**Exercise aim:** In the entries below, find the lines with the word "agent" and copy them.
---- Data supplied
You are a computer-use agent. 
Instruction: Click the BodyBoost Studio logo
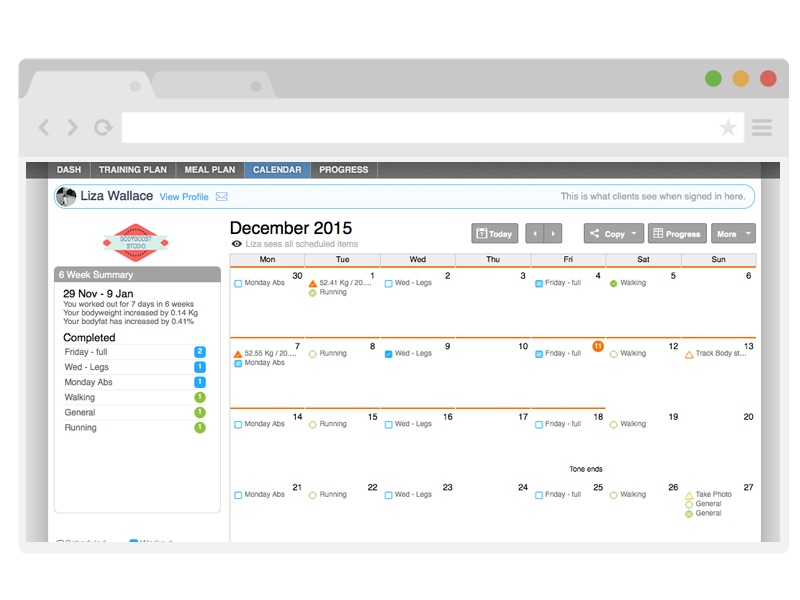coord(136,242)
--------
---- Data supplied
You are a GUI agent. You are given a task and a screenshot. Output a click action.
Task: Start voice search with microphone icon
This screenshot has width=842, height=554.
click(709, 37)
--------
**Result:**
You are a computer-use agent. 
You are a GUI agent. You are given a task and a screenshot. Output a click action.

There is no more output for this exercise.